━━━ Records supplied ━━━

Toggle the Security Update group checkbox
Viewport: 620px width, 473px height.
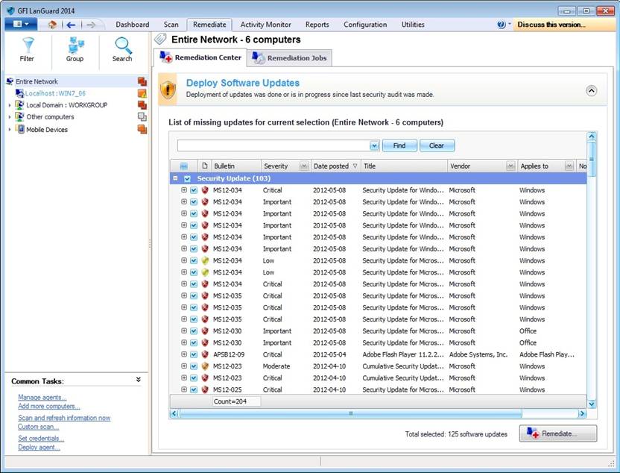click(188, 178)
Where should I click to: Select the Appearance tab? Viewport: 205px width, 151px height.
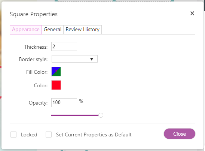click(26, 30)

━━━

What is expected: Write out the listing above word for word, with the pictures left out.

Task result:
Toggle the Security Update group checkbox
Viewport: 620px width, 473px height.
click(188, 178)
Where should I click to: Select the Appearance tab? Viewport: 205px width, 151px height.
click(26, 30)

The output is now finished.